But surely, it would be impossible to race MotoGP bikes around Albert Park? Certainly not impossible. F1 onboard laps show the circuit sweeping through a tunnel of barriers, but these are temporary, erected for F1. It’s a park, so it’s open land, devoid of buildings.
Then why is Albert Park MotoGP no longer a thing? The Victoria government say they can’t impose further on the people of Melbourne, because F1 already takes over parts of the city for several months.
The Adelaide Parkland circuit looks more complicated, because the current layout is bordered by numerous buildings. Of course, the layout could be moved away from the buildings, but there’s not a lot of room, perhaps a third of what’s available in Albert Park.
The current Adelaide sports car circuit is only 2 miles (3.3km), while the no-longer-used F1 circuit is 2.3 miles (3.7km), so MotoGP may end up with a streets version of Balaton Park, the dead-slow Hungarian circuit that joined MotoGP calendar last summer.
MotoGP’s original plan was to move the Australian GP to Melbourne’s Albert Park, current home to the country’s F1 round
Grand Prix Photo
Would the riders go for it?
Last year, following the avoidable death of Borja Gomez during testing for a Dorna/FIM JuniorGP round, I asked several MotoGP riders if they would put pressure on Dorna to improve safety provisions at JuniorGP events. I was stunned by their response.
“That’s not my job,” one told me. “It’s important that we stay united… with Dorna, to ensure the growth of MotoGP.”
I won’t name the rider because I don’t want him engulfed in a storm, especially when his words matched those of the others with whom I spoke.
You were being naïve if you thought that big business would never come for MotoGP
Thus it seems that today’s MotoGP riders aren’t up for a fight with the circus masters, because they’ve been told that conflict is bad for business.
What does all this tell us about where is MotoGP is going?
It’s going exactly where most other sports have already gone.
Sport is big business. This process really began in the 1980s when TV technology allowed live sport to be beamed into homes around the world and giant TVs improved the onsite experience. Football, Formula 1 and the Olympics went first and everything else followed, while Nike set the template for high-end brand involvement and F1 mogul Bernie Ecclestone proved you could get away with all kinds of rogue behaviour that wouldn’t be tolerated in many other businesses.
The money that can be made from any global sport is huge, so you were being naïve if you thought that big business would never come for MotoGP.

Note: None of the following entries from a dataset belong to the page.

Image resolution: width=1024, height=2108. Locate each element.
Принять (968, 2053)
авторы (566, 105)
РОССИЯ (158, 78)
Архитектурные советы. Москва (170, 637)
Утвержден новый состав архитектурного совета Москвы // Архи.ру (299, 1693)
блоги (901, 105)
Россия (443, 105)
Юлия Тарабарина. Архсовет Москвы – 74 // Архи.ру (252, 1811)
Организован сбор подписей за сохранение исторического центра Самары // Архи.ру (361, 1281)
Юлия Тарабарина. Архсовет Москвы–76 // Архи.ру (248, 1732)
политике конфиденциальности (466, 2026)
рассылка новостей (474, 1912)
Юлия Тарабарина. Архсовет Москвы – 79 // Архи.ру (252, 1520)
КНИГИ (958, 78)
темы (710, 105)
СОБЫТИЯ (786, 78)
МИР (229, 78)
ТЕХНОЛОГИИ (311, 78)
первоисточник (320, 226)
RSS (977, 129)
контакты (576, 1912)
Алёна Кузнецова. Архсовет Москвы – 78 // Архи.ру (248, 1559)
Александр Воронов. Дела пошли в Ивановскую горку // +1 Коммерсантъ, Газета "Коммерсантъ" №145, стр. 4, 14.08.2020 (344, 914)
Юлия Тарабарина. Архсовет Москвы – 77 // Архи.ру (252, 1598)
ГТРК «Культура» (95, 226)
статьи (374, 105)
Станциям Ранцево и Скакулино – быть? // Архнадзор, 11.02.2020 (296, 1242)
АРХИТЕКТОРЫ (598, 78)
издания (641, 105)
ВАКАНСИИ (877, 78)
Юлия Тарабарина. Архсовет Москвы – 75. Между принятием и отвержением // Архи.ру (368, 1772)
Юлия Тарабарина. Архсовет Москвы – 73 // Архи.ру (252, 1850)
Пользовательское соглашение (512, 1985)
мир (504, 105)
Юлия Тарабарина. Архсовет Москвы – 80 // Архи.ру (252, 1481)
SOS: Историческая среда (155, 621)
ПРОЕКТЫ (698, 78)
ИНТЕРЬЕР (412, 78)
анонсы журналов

“The reality is the sports market has an addressable market of just shy of eight billion people – it touches every corner of world,” says Elis Jones, head of sports advisory investment banking at Goldman Sachs, one of the world’s biggest investment banks.
Sports business is currently experiencing rapid growth, due to further developments in broadcasting and streaming, which are helping more fans engage either live, delayed or in short clips via social media. This increased interest allows sports to boost their revenue from other areas – commercial partnerships, hospitality, merchandise, betting and so on.
Indonesia’s Mandalika circuit was originally designed to be a 21st century street circuit, surrounded by hotels and holiday homes but with ample runoff
Mandalika Grand Prix Association
Take India’s Premier League cricket championship as an example. In 2009 the league was worth $50 million. Now it’s valued at £750 million, an increase of 1400% in 17 years. Investors would struggle to find that growth in any other sector.
Liberty have already almost quadrupled the value of F1 since they bought the championship in 2017, from £6 billion to £22 billion.
They did this largely by increasing fan interest via social media and the Netflix Drive to Survive documentary series. And when demand increases you get heightened commercial interest and you can raise ticket prices, which is why the price of a British F1 GP ticket rose by roughly 120% between 2019 and 2024, five times the rate of UK inflation.